Ask HN: Is your company forcing use of AI?
61 comments
·July 1, 2025peanutz454
Not forced. Encouraged. Everyone used it earlier without revealing it, now it is open. Knowing how and when to use your tools properly is a good idea.
InfamousRece
At least 20% of code must be AI generated with the goal of at least 80% by the end of the year. CEO declared that vibe coders create better solutions because they are “goal oriented” as opposed to traditional coders that are “process oriented”.
dep_b
We have Cursor, it’s a step back from using Claude + MCP and it hallucinates a lot because of poor context management. But that’s not the real reason I’m using LLM’s less than before.
* The codebase consists of many modules with their own repo each
* The test back end has a lot of gotchas, borked settings or broken ongoing work by the back-end team
* The code is incredibly layered
I’m spending up to 10% of my time writing actual code. The rest is overhead like multi-repo PR’s, debugging, talking to people etcetera.
Once I found the issue, the code is the easy part and explaining it all to the LLM is more work.
Assistive coding tools need to get a lot better
c12
Not forced but the tooling has been made available to those who ask. Work have provided Microsoft Copilot through Teams and Github Copilot through my IDE of choice.
I found the Microsoft Copilot to be reasonably good when given a complete context with extremely limited scope such as being provided a WSDL for a SOAP service and asked to write functions that make calls and then writing unit tests for the whole thing. This had a right way and a wrong way of doing things and it did it almost perfectly.
However, if you give it any problem that requires imagination with n+1 ways of being done it flounders and produces mostly garbage.
Compared to the Microsoft Copilot I found the Github Copilot to feel lobotomised! It failed on the aforementioned WSDL task and where Microsoft's could be asked "what inconsistencies can you see in this WSDL" and catch all of them, Github's was unable to answer beyond pointing out a spelling mistake I had already made it aware of.
I have personally tinkered with Claude, and its quite impressive.
My colleagues have had similar experiences, with some uninstalling the AI tooling out of frustration at how "useless" it is. Others, like myself, have begun using it for the grunt work; mostly as "inteligent boilerplate generator."
esskay
Ours is going the other way and wanting people not to use it. A losing battle but the people making decisions are a bit fuddy duddy about this sort of stuff, we just keep getting links posted about how much energy it consumes talking to chatgpt.
dyl000
The place I work seems to be open to the fact that its not an all seeing, all knowing force in the world. Though we do use it as a quicker search engine.
I've heard of companies that are shoehorning it into everything, I feel this is many companies just playing the game to get better valuations.
boxed
Using AI as a search engine seems like the worst of the worst. "You can't lick a badger twice" is a thing...
tupac_speedrap
Yep, the same thing happened while Blockchain was a thing, all the companies were suddenly doing it to look valuable in front of shareholders or the board but in reality it is a niche thing that isn't useful to most companies
pfp
At least in my 2.5 person devops team, no.
Also I can't imagine how being handed a bunch of autogenerated terraform and ansible code would help me.
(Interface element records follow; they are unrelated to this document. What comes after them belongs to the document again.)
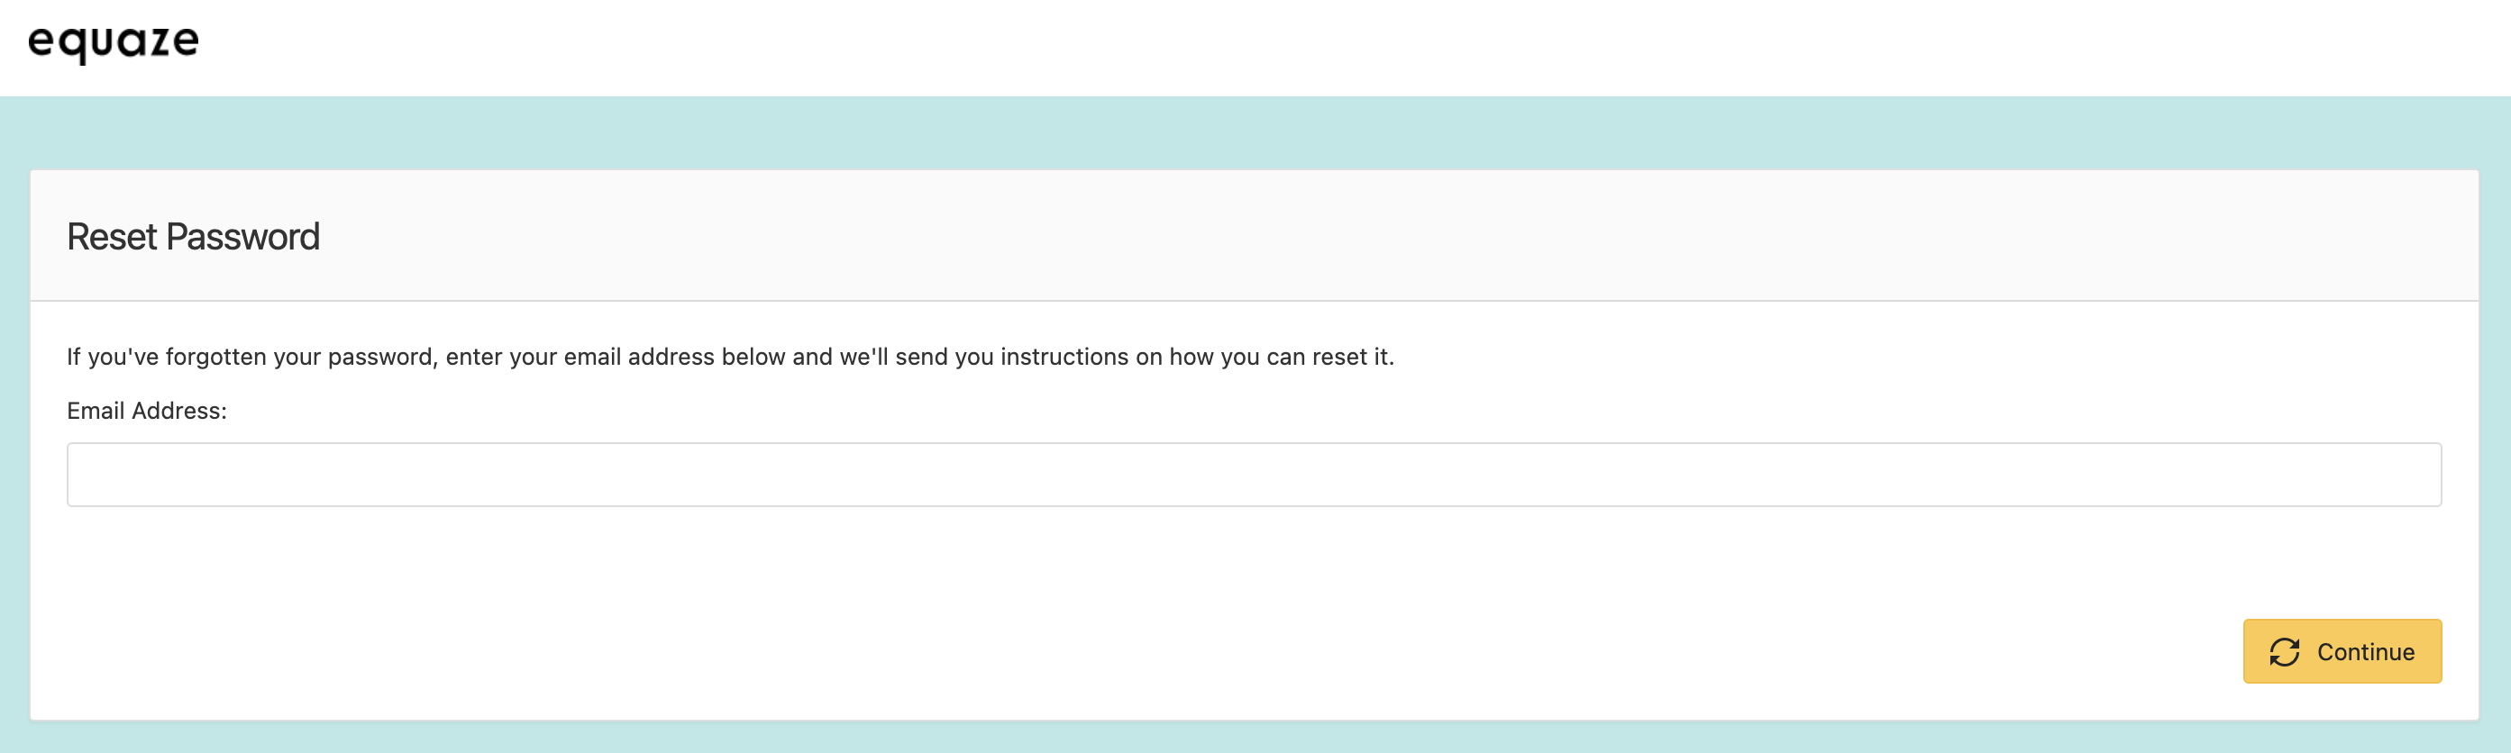
Task: Click the equaze logo
Action: (113, 43)
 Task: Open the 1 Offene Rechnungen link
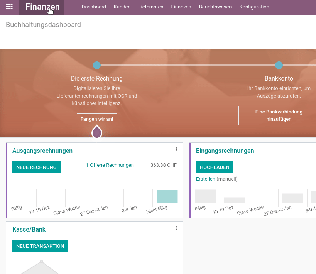pos(110,165)
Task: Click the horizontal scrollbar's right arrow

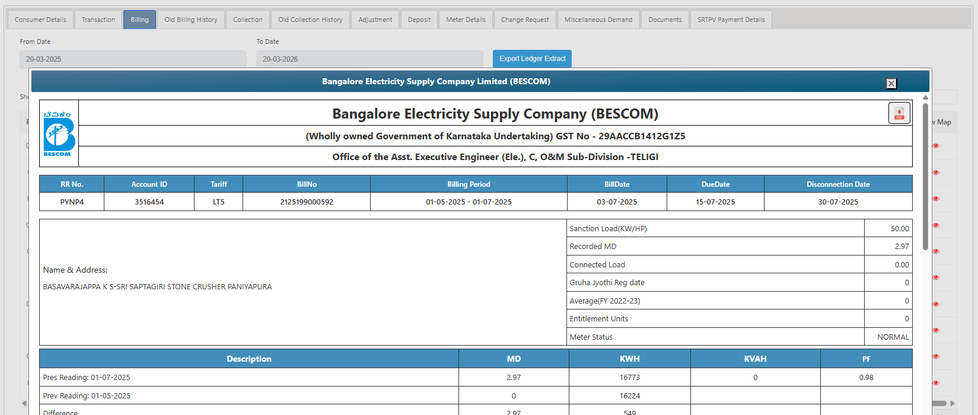Action: pos(953,404)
Maybe 10% of my time is spent actually writing the code, the rest is running it (ansible is slow), troubleshooting incidents, discussing how to solve them & how to implement new stuff, etc.
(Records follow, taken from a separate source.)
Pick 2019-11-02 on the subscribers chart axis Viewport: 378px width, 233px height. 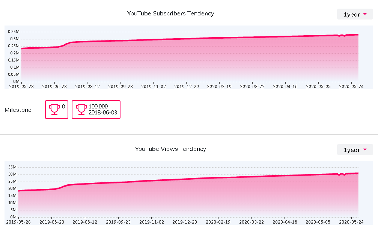(154, 86)
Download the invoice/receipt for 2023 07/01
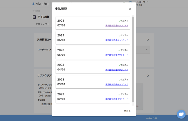This screenshot has width=188, height=121. pyautogui.click(x=117, y=26)
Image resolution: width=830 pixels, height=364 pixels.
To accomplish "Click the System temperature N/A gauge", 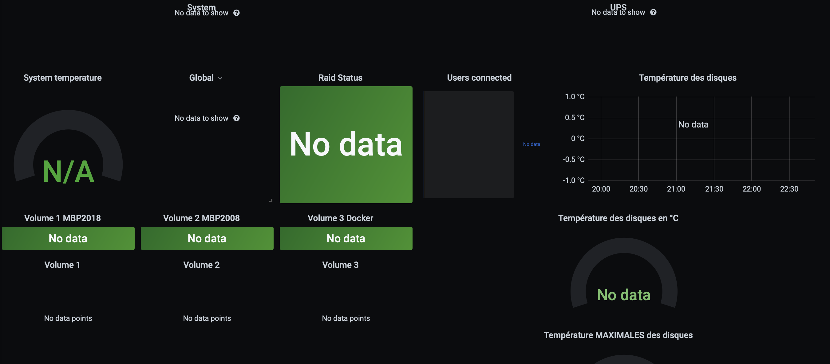I will click(x=68, y=152).
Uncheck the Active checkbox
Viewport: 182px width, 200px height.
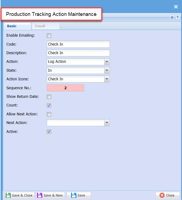tap(49, 132)
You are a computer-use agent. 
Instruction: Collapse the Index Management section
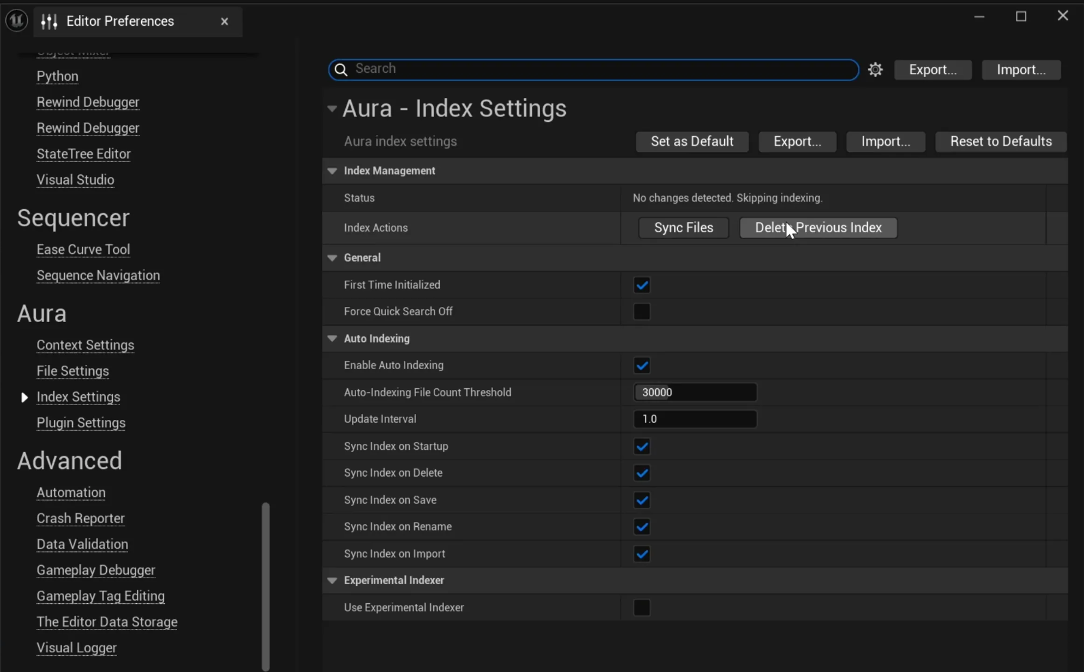pos(332,171)
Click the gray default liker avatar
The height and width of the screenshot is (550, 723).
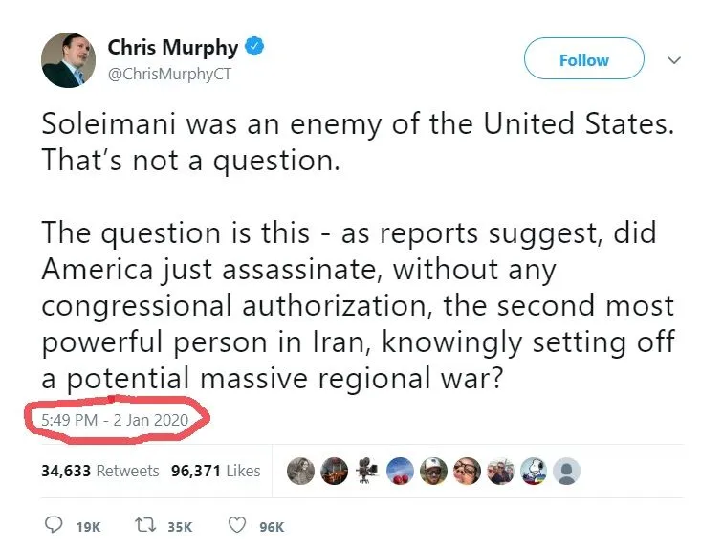567,471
If someone works in a devops position where AI is more of a threat, I'd like to hear more about it.
frocodillo
No one’s being forced, but we’re encouraged to explore and experiment with AI tools. And not just for writing code. It's a quite firm belief in the company as a whole that the winners in the 'AI age' will be the companies that are able to utilize AI tools improve their internal workflows and become more productive. So we get to try out lots of different things, and we make sure to share our learnings with each other.
ceva
The company where i work is actually halting all AI Projects for next couple of months due to huge cost involved, however copilot stays. Fintech
cyphax
I work at a small web company (.net based, Netherlands) and we're just experimenting with it. We have a paid copilot subscription, but nothing about it is mandatory in any way. But this place is conservative in the sense that self hosting is the norm and cloud services like Azure or even github (we self host Gitea) are not, other than MS 365 for Teams and e-mail.
Kiyo-Lynn
It's not forced, but the atmosphere has definitely shifted. These days, before we even start on a task, the first question is often "Can we solve this with AI?" Over time, it starts to feel like we're working around the tool instead of focusing on the actual problem.
mrweasel
No, and most seems to avoid using AIs for pretty much anything. The usage I've seen has been mostly inspirational.
We are allowed to use AI for coding, with the understanding that we are responsible for the code generated by the AI, not legally obviously, but functionally.
I know Microsoft has slowly started to force everyone to use AI. Is it also happening in your company?